According to HBW, this species is more closely related to the South Georgian and Peruvian diving petrels. The diving petrels bear strong resemblances to the smaller auk species (i.e. the Dovekie or Little Auk), though they are not closely related. This likeness is a prime example of convergent evolution, since the two have similar niches in their ecosystem, therefore they have evolved similar traits.

== Description ==

This short, compact petrel ranges from 19 to 22 cm in length, and weighs anywhere between 5 and 6 oz (males are typically heavier than females). The head of P. magellani is black, bordered by a contrasting white that leads into a distinctive white crescent extending up towards the back of the neck. The rest of the body follows a strong penguin-like black above, white below scheme, with some white streaks around the sides of the nape and on the scapulars. They also have some blackish-grey mottling on the flank region and sometimes on the sides of the breast. The upperwing is mostly black, with white edges on the secondaries; the underwing coverts are white (with some fragments of black on the "arm"), while the underside of the flight feathers are light grey. The tail feathers (rectrices) are mostly black above (but may appear brown in some lighting) with nearly invisible white tips, and mainly white to a very light grey below. The bill is mostly black, as well as the upward-facing nostrils (which are unique only to the diving petrels), the legs and feet are a light slate-blue to light blue with black-brownish webs, and black claws, and the eyes are a very dark brown color. It only overlaps with the Peruvian diving petrel, P. garnotii, but the two are distinguishable by the visible white crescent of the Magellanic vs. the nearly all-black head of the Peruvian.

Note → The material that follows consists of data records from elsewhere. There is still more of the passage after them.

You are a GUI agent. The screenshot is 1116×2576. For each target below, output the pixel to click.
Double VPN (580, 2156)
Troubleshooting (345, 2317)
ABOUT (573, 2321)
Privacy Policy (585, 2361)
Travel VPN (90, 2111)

== Distribution and habitat ==
The Magellanic diving petrel breeds on vegetated slopes on coastal and nearshore islands, typically in fjords and channels, in southern Chile, Argentina, and Tierra del Fuego and forages in offshore and inshore waters in the area.

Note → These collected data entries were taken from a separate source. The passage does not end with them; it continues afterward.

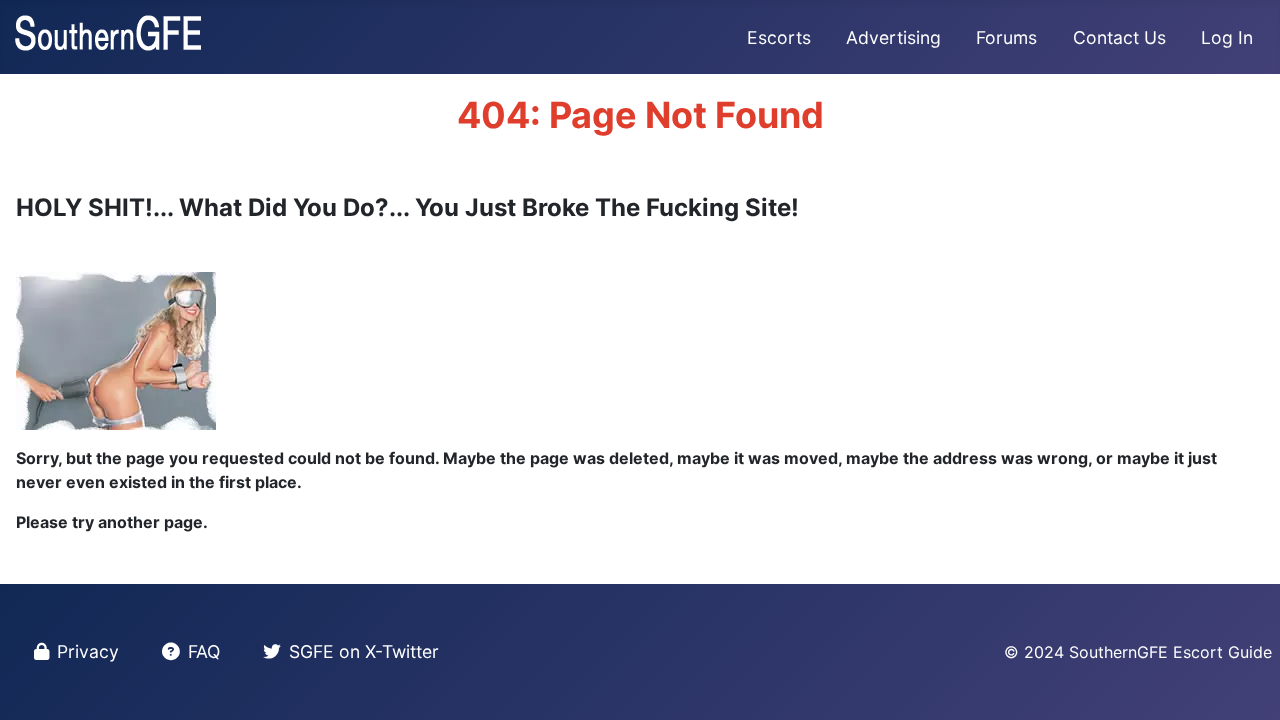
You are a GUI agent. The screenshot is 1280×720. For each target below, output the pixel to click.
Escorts (779, 37)
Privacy (88, 651)
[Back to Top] (1245, 683)
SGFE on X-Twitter (364, 651)
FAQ (204, 651)
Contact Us (1119, 37)
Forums (1006, 37)
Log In (1227, 37)
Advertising (893, 37)
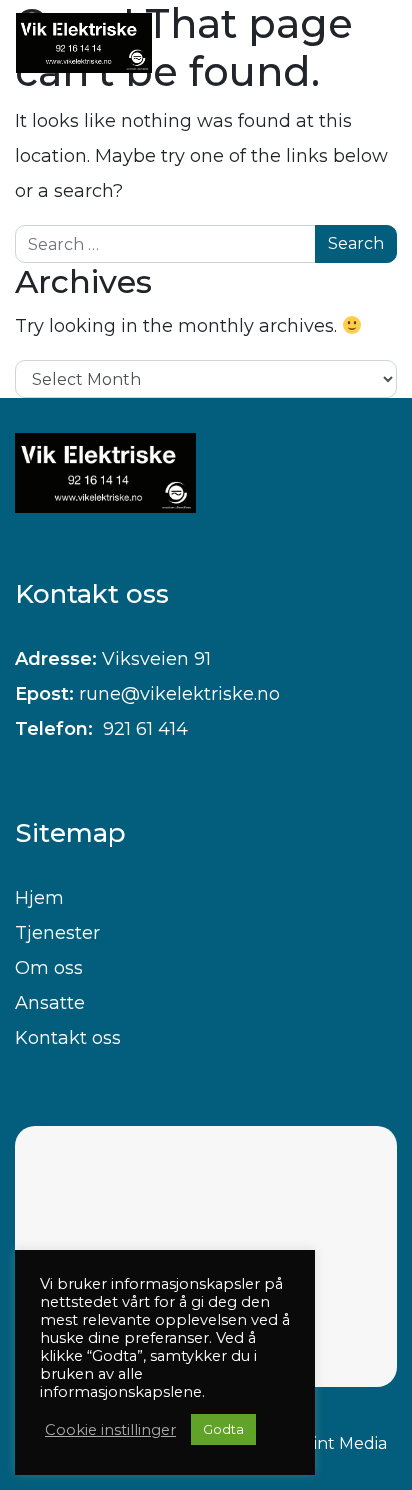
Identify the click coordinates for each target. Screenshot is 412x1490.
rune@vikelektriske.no (179, 694)
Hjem (39, 898)
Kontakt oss (68, 1038)
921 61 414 (143, 729)
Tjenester (57, 933)
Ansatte (50, 1003)
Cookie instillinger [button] (110, 1430)
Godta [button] (223, 1429)
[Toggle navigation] (361, 43)
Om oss (49, 968)
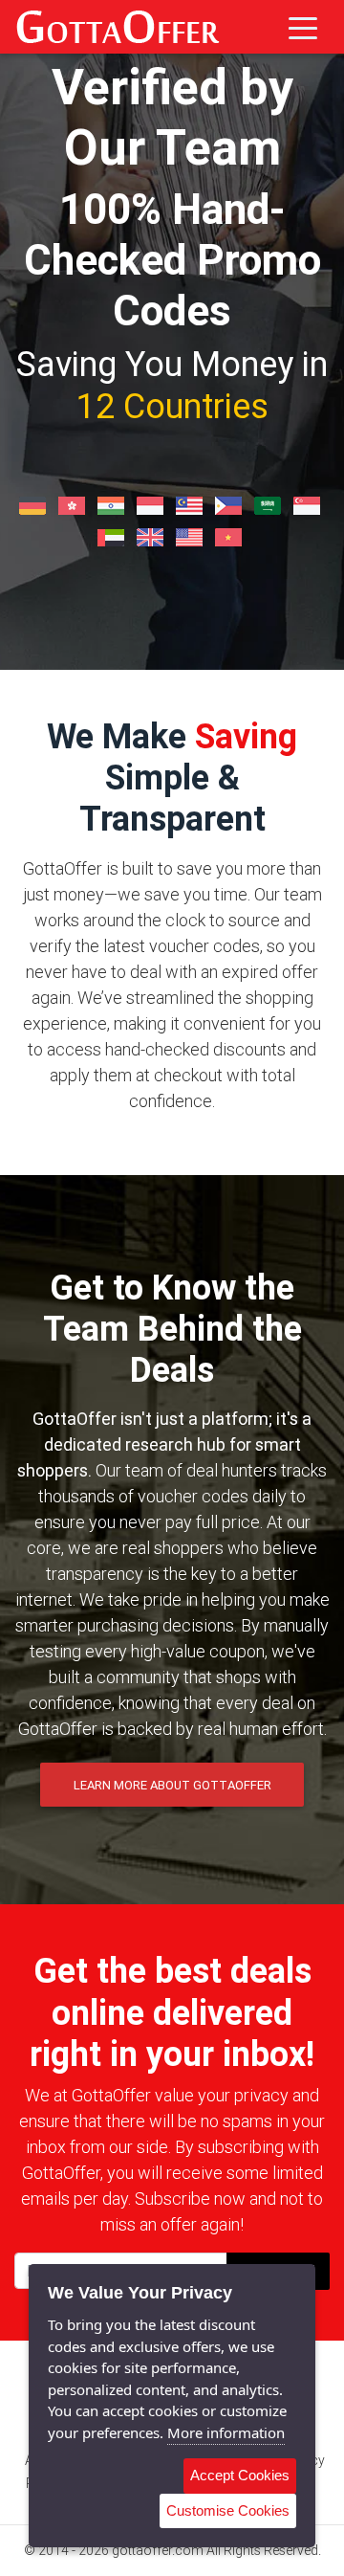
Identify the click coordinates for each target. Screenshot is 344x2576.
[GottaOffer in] (113, 504)
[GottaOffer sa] (270, 504)
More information (226, 2432)
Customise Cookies (228, 2510)
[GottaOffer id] (152, 504)
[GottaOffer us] (191, 535)
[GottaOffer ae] (113, 535)
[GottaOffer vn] (231, 535)
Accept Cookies (240, 2475)
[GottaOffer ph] (231, 504)
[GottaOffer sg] (309, 504)
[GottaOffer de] (35, 504)
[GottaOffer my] (191, 504)
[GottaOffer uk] (152, 535)
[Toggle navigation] (303, 26)
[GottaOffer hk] (74, 504)
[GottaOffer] (117, 27)
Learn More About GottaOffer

== Behavior and ecology ==
=== Feeding ===
Being the most elusive of the Pelecanoides species, not much is known about the ecology of the Magellanic diving petrel. Like all diving petrel species, P. magellani is a strong swimmer capable of performing dives of over 10 ft to pursue prey, staying submerged anywhere from 10 seconds to potentially over a minute. The birds usual dive from the surface, though are capable of dropping a few feet from the air into the ocean. They move through the water by propelling themselves with their wings and steering with their tails and feet. The prey of P. magellani is shown to consist of small crustaceans, aquatic invertebrates like copepods, amphipods, and plankton, and perhaps small fish could be in their diet as well. They likely carry food back to their chicks via their gular pouches then regurgitating food through them.

=== Breeding ===
Breeding habits of the Magellanic diving petrel are little known. It is known that eggs are laid from November to December, and fledglings have been spotted in March. Like its congeners, P. magellani nests in burrows in dense colonies on coastal islands. They lay one egg and are most likely monogamous like other Procellariiformes. Both parents take shifts between incubation and going out to sea to feed during the incubation period, and both take turns feeding their chick, which will reach sexual maturity anywhere from 2–3 years of age. After raising their offspring, the adults go into what is called post-nuptial moult, where they shed old feathers to grow fresh feathers, most notably their flight feathers. During this time, for all Pelecanoides species, they become flightless until their feathers have been fully replaced.

== Status and conservation ==
The Magellanic diving petrel is considered as Least Concern on the IUCN Red List. Their population is estimated anywhere from 6,700 to 330,000 individuals; they are under no immediate threat, but are presumed to be affected by invasive species (i.e. rats or mice) and human activity, namely periodic guano harvests, could be a threat. However, the species is not well-known, and extensive research is required to evaluate current population trends and new threats.